Greetings TeamLiquid! I thought with all the hype and fuss about Game of Thrones, and the resultant upsurge in George R R Martin's book sales, it might be a good time to start a thread about another great fantasy series, the Malazan Book of the Fallen by Steven Erikson. It kinda suprised me that there was no thread about this series on TL, as it's got a pretty huge following (second only to A Song of Ice and Fire, if I'm not mistaken). Personally, ASoIaF was my favourite book series ever - that is, until I read some Malazan!

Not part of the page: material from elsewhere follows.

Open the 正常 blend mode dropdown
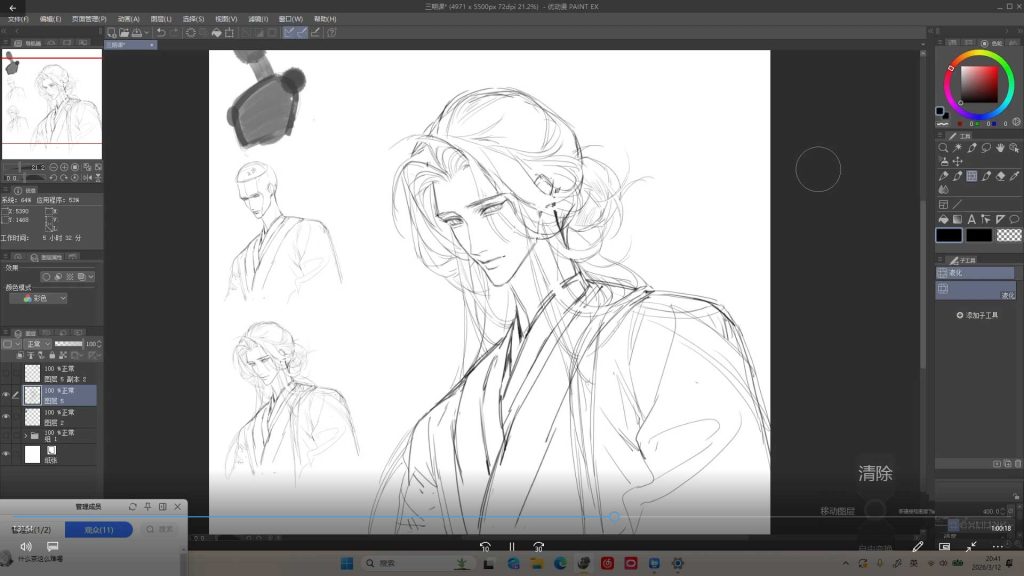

Some intro about the books: The Malazan Book of the Fallen is a grand, epic, dark military fantasy series. It follows the movements and actions of numerous armies across several continents, each continent embroiled in several wars. Within the confines of the genre, Erikson philosophically opposes Martin - where in Martin's work, magic is downplayed and the plot largely advances through human plots and plans, Erikson's universe emphasizes magic to the extreme. There is a whole ever-shifting pantheon of gods and demigods, and incredibly powerful mages and warriors each with their own agenda. This creates really dramatic, epic scenes as whole cities and continents are caught up in the powerplays of the mighty.

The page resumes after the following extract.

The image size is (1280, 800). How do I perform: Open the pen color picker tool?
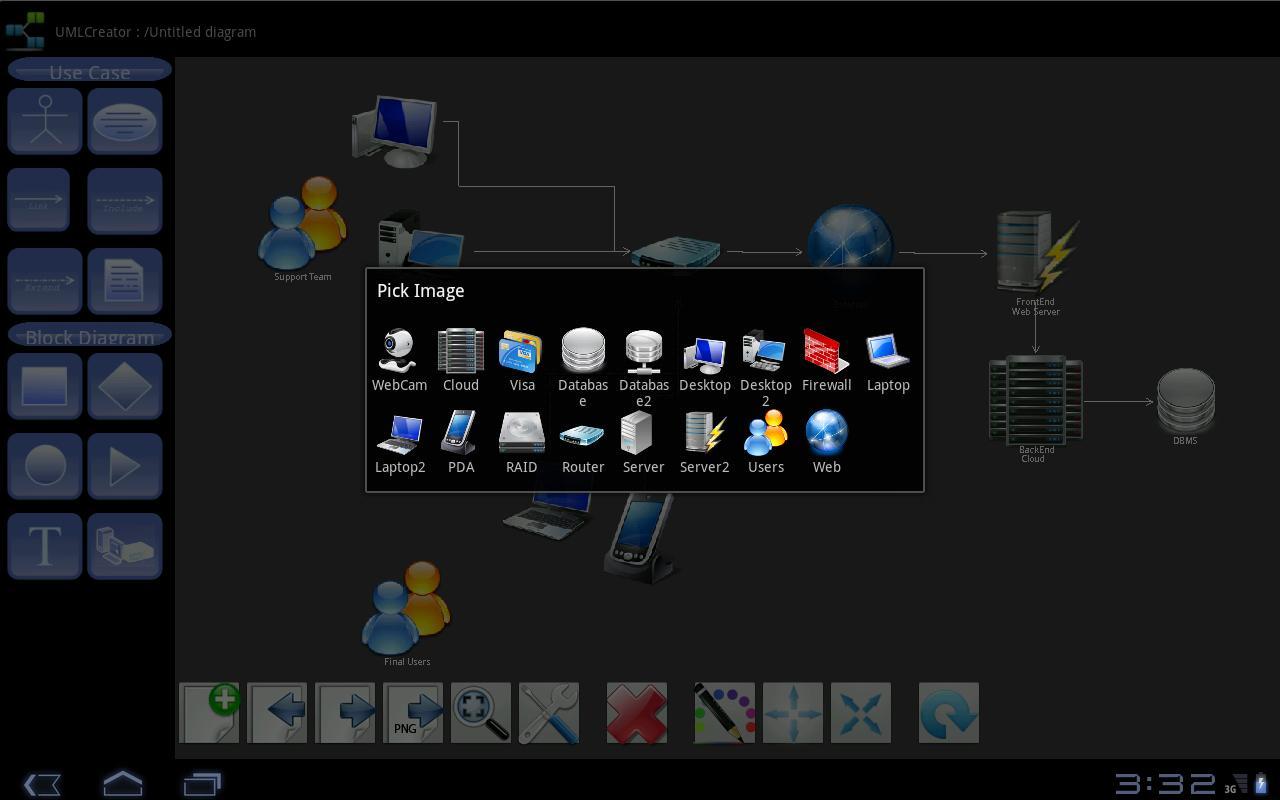pos(725,713)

Erikson's work is, in my opinion, most distinguished by its tone. The series consists of the darkest, grimmest books I have ever read. Again opposing Martin, who zooms in on his different characters and is more concerned about their detailed comings and goings than an overarching philosophy, Erikson embraces the "big picture" - his style is much more thematic. His characters are often seen waxing philosophical, and it is a stylistic mark of the series that Erikson's opinion on the nature of heroism and sacrifice comes across through several characters who serve as his mouthpiece. Erikson (and his characters) relentlessly seek "ultimate truths", and constantly judge the actions of others within the series. The truths arrived at are almost always dark and painful, a reflection of how broken reality is. This creates a moody atmospherical backdrop which accentuates heroic acts and epic moments when they happen in the books. It also creates really memorable grim heroes when they follow and act on their philosophies. If A Song of Ice and Fire is a political soap opera, Malazan is a stage tragedy.
My recommendation for new readers is always to start with the second book of the series, Deadhouse Gates, then go back to read the first book and then complete the rest in sequence. This is because the first book is extremely confusing to get into; also it was written far before the others and is easily the weakest of the books.

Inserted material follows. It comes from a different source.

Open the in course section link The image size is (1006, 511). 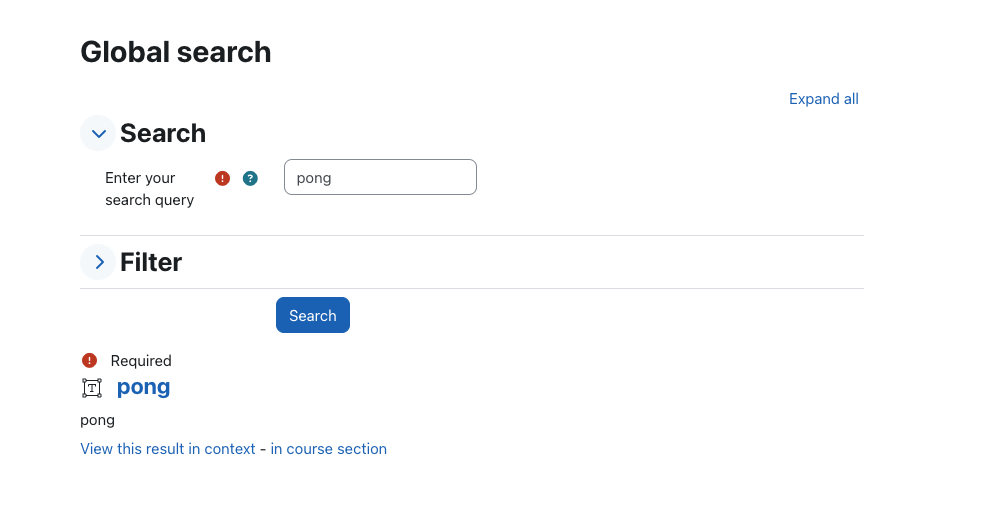[328, 449]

Let's get some discussion going! Personally I'm in the middle of Dust of Dreams and can't wait to finish off the series. Unfortunately my reading is sort of set back because I simply can't remember who 80% of the characters are; it's been a long time since I've read the rest of the books, and Erikson really doesn't spell things out for you so a lot of his more subtle stuff can go over my head. I wish we had a wiki as awesome as the ASoIaF one just so I could catch up on the ridiculous number of characters.
For the fans: who's your favourite character? What's your favourite book in the series? etc. etc. (mine are Trull Sengar and Deadhouse Gates respectively).